While the economy & sales started to turn down at the end of 2023, 4Q comps were generally respectable as price increases continued to outdistance traffic declines, with the big retail chains continuing to drive ticket & sales growth from higher-income demos that are off-setting traffic & sales softness from the lower-income demos. 

4Q23 Retail Same Store Sales by Segment Chart

The leading retail companies are starting to catch their breath now that y/y input cost inflation increases have sharply declined (actually deflating in some cases) while past & ongoing retail price increases have remained in place, boosting margins.

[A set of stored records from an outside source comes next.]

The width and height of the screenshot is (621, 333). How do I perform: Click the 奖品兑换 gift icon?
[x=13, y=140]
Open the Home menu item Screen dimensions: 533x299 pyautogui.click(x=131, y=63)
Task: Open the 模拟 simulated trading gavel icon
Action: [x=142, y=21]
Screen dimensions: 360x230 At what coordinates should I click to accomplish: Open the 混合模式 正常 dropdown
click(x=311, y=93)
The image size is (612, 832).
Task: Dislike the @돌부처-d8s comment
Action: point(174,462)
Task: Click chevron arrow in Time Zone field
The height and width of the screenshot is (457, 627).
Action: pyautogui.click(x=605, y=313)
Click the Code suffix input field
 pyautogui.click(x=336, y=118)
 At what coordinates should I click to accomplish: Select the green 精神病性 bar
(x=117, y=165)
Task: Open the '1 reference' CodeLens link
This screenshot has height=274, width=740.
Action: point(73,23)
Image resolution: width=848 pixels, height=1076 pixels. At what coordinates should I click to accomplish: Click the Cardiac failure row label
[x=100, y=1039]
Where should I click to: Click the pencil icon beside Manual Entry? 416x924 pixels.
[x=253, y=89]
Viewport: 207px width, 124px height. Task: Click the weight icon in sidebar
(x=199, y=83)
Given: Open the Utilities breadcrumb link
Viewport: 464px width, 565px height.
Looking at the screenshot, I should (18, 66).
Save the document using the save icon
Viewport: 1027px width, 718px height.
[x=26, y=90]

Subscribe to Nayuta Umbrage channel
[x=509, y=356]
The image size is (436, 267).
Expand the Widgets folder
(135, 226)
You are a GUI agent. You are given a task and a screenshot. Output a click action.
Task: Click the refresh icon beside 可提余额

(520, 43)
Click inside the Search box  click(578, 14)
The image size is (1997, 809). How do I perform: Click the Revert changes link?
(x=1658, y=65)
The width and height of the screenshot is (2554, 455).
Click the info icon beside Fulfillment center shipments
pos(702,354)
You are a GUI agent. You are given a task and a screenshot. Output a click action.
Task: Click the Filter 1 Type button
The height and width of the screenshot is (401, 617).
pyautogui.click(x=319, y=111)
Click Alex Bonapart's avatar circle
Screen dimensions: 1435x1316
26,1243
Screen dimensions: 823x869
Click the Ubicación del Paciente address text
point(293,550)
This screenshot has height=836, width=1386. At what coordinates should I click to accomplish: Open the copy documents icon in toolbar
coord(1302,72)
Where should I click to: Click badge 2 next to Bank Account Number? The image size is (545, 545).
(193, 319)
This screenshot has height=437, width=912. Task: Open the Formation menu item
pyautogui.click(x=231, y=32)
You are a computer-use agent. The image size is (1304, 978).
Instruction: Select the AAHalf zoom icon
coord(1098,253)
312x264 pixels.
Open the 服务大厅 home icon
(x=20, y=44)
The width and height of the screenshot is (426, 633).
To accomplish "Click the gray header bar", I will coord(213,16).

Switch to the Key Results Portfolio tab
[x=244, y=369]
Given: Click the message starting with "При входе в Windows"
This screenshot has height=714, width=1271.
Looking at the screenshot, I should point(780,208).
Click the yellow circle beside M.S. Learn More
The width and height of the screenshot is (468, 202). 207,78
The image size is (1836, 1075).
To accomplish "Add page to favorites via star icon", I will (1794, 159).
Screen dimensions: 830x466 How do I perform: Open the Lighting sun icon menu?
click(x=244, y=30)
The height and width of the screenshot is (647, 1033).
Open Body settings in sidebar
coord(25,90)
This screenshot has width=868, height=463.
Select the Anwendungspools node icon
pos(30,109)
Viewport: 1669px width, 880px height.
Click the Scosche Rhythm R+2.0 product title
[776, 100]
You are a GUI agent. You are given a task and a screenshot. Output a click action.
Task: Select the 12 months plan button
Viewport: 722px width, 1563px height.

Further, both consumers & management teams are learning to successfully adapt to a higher cost operating environment after struggling to find their way for the last couple of years.

NoBull Retail Financial Benchmarking 4Q23

After tanking in 2022, retail stocks have continued their recovery throughout 2023 and into 1Q24 as investors reward management teams for pivoting & repositioning their brands & business models sufficiently to drive much needed margin improvements in a challenging macro environment.  

NoBull Consumer Stock Performance Dashboard 1Q24

  • Consumer economic tailwinds: retail sales could be stronger but remain healthy at +3%; strong personal consumption expenditures growing at mid-single-digits with spending on services continuing to outdistance spending on goods; inflation continues to trend down with the PCE price inflator (Fed’s primary gauge) dropping to +2.7%; declining gas prices; strong employment; healthy disposable personal income growth at +6.4%; and a decent savings rate. 
  • Consumer economic headwinds: Mounting pressure from higher interest rates (including 21% credit card interest rates & 7% mortgage rates) has driven a 16% increase in personal bankruptcies over 2023. Similarly, credit card delinquencies are at their highest level since covid, although they remain at a manageable level for the time being.